American painter (born 1950)

Graciela Carrillo (born in Los Angeles in 1950) is a Chicana artist and muralist in San Francisco and member of the all-female Chicana/Latina artist group Mujeres Muralistas. She is a co-founder of Galería de la Raza, a gallery utilized to showcase the everyday lives of the Chicano community through art during the Chicano Civil Rights movement through the Chicano muralist movement.

== Biography ==
=== Education ===
Graciela Carrillo attended San Jose State University when she was living in Los Angeles, California. Like her contemporary and friend, Patricia Rodriguez, Graciela Carrillo moved to San Francisco where she attended the San Francisco Art Institute in 1969 through a scholarship. She attended the art institute at the same time as Patricia Rodriguez where they eventually became roommates and ideas about their mission would surface. By being allowed to study as a Chicana woman, Carrillo was able to learn about classic mural art which enabled her to create her own mural art with Las Mujeres Muralistas where she infused her knowledge from school and her contemporaries.

=== Mission ===
Graciela Carrillo created art with ideological stances as a Chicana artist. Her letter as a response to Malaquías Montoya's essay, "A Critical Perspective in the State of Chicano Art," reveals her mission as a Chicana artist. In this letter, Graciela challenges the author's rhetorical style that is difficult to read and their Marxist and sexist perspectives that ignore Chicana artists' struggle to create art while juggling different aspects in life as a woman. Her letter to Montoya highlights her goal to deconstruct the dominant and ideal versions of art in response to gender differences and male dominated careers.
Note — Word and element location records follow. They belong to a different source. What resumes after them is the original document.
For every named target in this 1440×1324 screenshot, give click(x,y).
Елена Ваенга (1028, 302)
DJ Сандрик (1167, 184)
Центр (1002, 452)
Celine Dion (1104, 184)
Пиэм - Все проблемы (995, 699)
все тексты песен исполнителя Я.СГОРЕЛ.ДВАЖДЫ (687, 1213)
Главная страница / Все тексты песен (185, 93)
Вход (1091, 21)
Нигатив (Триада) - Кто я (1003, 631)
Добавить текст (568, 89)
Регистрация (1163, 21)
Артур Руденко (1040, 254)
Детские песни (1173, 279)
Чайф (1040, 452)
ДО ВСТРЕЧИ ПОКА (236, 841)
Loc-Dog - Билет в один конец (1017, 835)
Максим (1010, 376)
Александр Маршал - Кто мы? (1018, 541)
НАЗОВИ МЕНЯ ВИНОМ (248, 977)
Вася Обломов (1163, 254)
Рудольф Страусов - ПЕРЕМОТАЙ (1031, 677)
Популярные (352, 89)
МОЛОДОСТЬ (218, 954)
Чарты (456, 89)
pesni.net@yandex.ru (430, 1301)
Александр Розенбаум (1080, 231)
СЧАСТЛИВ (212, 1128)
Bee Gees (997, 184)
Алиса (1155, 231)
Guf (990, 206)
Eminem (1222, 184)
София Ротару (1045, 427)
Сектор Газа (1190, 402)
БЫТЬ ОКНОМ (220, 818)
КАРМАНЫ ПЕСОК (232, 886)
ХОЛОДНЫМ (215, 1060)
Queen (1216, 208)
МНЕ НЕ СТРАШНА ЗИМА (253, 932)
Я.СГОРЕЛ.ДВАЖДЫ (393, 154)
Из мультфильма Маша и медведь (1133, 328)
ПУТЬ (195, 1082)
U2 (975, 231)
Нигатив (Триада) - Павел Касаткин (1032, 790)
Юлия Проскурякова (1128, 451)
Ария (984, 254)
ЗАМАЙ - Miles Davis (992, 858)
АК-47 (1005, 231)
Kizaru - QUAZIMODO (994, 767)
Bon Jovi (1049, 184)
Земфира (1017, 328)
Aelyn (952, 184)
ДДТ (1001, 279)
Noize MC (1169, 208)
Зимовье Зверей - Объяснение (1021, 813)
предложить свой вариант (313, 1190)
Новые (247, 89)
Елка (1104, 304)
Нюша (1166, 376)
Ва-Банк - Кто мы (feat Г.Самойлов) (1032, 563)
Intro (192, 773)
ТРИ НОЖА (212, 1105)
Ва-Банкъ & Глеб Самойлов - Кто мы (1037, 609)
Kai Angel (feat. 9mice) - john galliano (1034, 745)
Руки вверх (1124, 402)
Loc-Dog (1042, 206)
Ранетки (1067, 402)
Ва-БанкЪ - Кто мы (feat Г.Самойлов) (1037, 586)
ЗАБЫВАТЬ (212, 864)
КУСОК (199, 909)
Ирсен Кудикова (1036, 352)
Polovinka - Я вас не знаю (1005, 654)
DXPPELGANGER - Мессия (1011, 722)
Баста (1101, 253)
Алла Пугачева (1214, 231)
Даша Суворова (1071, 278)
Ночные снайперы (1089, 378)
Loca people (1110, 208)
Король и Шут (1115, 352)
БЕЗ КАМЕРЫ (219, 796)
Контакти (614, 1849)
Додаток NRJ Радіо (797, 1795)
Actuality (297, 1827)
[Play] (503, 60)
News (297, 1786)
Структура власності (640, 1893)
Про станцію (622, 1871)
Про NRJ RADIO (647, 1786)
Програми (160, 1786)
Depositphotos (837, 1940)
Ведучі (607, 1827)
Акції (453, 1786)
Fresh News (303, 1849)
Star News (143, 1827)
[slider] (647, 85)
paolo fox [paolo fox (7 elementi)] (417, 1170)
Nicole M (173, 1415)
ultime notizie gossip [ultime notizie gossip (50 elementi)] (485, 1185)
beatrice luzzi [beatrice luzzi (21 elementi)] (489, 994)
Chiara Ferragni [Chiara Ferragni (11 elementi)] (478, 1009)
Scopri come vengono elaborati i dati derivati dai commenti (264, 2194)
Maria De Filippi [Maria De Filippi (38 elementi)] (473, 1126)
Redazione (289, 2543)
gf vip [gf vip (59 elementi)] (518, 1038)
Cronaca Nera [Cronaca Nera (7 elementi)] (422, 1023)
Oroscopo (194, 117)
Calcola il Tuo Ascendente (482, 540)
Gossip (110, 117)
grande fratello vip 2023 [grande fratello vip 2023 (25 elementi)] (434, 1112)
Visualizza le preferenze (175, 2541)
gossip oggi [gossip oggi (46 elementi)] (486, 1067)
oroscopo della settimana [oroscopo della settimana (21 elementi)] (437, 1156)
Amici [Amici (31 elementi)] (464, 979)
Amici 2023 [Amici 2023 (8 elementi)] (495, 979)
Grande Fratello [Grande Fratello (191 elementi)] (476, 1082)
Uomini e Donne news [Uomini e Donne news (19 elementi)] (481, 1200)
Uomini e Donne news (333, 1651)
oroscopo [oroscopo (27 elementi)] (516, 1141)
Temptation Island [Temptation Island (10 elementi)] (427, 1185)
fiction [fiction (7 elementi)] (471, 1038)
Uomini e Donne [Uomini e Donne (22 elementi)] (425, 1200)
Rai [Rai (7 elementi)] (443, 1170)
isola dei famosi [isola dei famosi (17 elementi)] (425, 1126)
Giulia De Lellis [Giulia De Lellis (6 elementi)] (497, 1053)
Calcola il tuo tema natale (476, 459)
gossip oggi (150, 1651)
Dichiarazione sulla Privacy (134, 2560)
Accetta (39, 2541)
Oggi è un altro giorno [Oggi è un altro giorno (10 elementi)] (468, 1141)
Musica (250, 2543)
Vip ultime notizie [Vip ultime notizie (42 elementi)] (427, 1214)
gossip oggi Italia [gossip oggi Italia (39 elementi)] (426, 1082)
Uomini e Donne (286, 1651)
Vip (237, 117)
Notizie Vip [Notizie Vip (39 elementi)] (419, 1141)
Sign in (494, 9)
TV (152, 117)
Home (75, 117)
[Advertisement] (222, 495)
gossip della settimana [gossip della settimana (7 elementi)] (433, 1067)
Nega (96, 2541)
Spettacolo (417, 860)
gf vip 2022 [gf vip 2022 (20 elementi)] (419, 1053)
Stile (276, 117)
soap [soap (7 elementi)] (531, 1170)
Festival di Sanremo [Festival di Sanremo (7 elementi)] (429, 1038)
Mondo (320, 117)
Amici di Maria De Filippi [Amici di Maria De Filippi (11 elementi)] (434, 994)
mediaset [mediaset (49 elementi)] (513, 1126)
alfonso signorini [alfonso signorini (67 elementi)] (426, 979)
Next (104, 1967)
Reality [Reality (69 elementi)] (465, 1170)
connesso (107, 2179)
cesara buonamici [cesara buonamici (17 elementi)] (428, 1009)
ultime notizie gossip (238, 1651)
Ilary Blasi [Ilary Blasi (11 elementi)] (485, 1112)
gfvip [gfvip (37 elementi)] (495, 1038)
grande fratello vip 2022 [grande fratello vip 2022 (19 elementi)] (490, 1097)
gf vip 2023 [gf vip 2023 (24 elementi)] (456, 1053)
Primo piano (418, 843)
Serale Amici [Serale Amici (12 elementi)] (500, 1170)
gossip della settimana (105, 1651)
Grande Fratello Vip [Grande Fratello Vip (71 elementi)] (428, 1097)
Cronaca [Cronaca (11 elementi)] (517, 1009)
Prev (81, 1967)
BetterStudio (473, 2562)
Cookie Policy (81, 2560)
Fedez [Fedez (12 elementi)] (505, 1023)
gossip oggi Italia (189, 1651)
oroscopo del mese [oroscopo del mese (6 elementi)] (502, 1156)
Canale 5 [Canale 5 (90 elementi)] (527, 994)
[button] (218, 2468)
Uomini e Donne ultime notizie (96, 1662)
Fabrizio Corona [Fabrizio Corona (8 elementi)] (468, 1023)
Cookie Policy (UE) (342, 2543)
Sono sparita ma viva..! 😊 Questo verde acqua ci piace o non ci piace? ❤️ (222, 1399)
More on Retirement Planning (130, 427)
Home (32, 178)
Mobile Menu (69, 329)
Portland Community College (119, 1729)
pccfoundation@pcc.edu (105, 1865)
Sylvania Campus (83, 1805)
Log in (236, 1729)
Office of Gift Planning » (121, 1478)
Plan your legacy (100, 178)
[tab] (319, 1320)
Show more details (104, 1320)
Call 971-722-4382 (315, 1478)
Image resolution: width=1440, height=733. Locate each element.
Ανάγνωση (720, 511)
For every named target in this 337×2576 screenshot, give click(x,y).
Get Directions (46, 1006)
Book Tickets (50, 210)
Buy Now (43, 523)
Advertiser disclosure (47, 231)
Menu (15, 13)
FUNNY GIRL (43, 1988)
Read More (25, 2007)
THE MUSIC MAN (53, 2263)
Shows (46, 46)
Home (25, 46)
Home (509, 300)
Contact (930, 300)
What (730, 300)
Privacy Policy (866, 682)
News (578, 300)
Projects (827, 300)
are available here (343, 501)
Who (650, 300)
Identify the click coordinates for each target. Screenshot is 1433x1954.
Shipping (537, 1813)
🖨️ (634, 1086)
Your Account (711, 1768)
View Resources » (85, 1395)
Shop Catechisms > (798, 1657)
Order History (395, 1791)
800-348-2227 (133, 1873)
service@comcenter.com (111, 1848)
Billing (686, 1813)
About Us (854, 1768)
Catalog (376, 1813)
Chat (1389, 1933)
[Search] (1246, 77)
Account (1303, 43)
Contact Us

The principles behind mural-making in Las Mujeres Muralistas mural collective emphasizes the significance that collectivity has through mural making for these Chicana women. Though many art critics argue that their art is not "political enough," they highlight that their art is also for the purpose of community and children. They create art in order to bring art closer to the people in underrepresented and disenfranchised communities.

== Art ==
=== Latino-America ===
In Latino-America, Graciela Carrillo, Patricia Rodríguez, Consuelo Mendez, and Irene Pérez – and their four assistants – Tuti Rodriguez, Miriam Olivas, Xochitl Nevel-Guerrero, and Estér Hernández painted a 70 × 20 ft mural on a high wall. This mural was notable for using only and all female artists which led to the leading artists being named La Mujeres Muralistas. It was commissioned by Mission Model Cities in 1974.

=== Soñar Despierto: Seriographs and Mural Exhibit ===
From March 9, 1974, to March 31, 1974, Graciela Carrillo's art was exhibited in Galeria de la Raza's mural exhibits. Her artworks in this series represent warm and bright colors, many which represent cactuses. Her artwork represented symbols of Mexican-American culture.

=== Marzo ===
Marzo depicts an indigenous man with angel wings being guided by figures through the indigenous calendar. This art piece was created in 1975 and it was displayed in la Galeria de la Raza. Many of her works depict indigenous aspects of life.